The Framework/Solution: This episode dives into data across three eras – vintage, modern, and ultra-modern – and four sports: baseball, basketball, football, and soccer. The finding is clear: it’s not about the sport, the player, or the era. The single variable that determines whether a PSA 9 has investment value is the gem rate. From 1991 to 2019, PSA created five million total PSA 10s. In 2025 alone, 6.5 million new PSA 10s entered the market. When 60 to 70% of a set grades a 10, the 9 stops being a grade.
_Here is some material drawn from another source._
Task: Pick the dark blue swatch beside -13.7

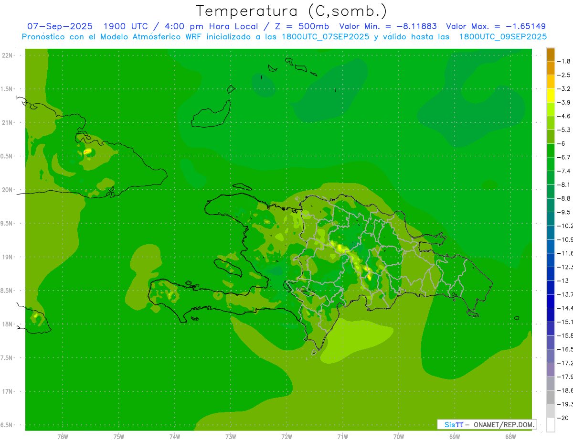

It becomes a failure certificate.
What You’ll Learn: By the end of this episode, you’ll know exactly when PSA 9s hold massive value, when to crack a 9 and sell it raw, and how to identify the rare cards where a 9 is actually the buying opportunity everyone else is ignoring.
Topics Covered
- Why 6.5 million new PSA 10s entered the market in 2025 alone
- Vintage PSA 9 analysis: Nolan Ryan rookie, Walter Payton 1976, Bird-Magic-Dr. J 1980-81
- How population ratios predict the 9-to-10 price premium in vintage
- Modern era: Luka, Ohtani, Mahomes, and Messi – 2x to 2.5x multiples explained
- Why the Messi Topps Chrome shows modern metrics despite being a newer set
- Ultra-modern: Tatis, Burrow, Wembanyama, and Yamal – when even PSA 10s barely cover grading fees
- The gem rate threshold: why 60-70% destroys PSA 9 value
- Actionable pre-grading checklist: when to grade and when to walk away
- The grading explosion: 31 million PSA 10s created since 2020 vs. 5 million in the prior 28 years
- How to find rare nines that the market is sleeping on
Full Transcript Summary
Today we’re going to do something I’ve been alluding to for a while. We’re going to look at PSA 9 versus PSA 10. I’m going to look at three different eras – modern, ultra-modern, and vintage – and compare across sports: soccer, baseball, basketball, and football. By the end of this episode, you’re going to know why PSA 9s are valued the way they are, why that’s changed from what it used to be, and what opportunities you can look out for to profit on sports cards.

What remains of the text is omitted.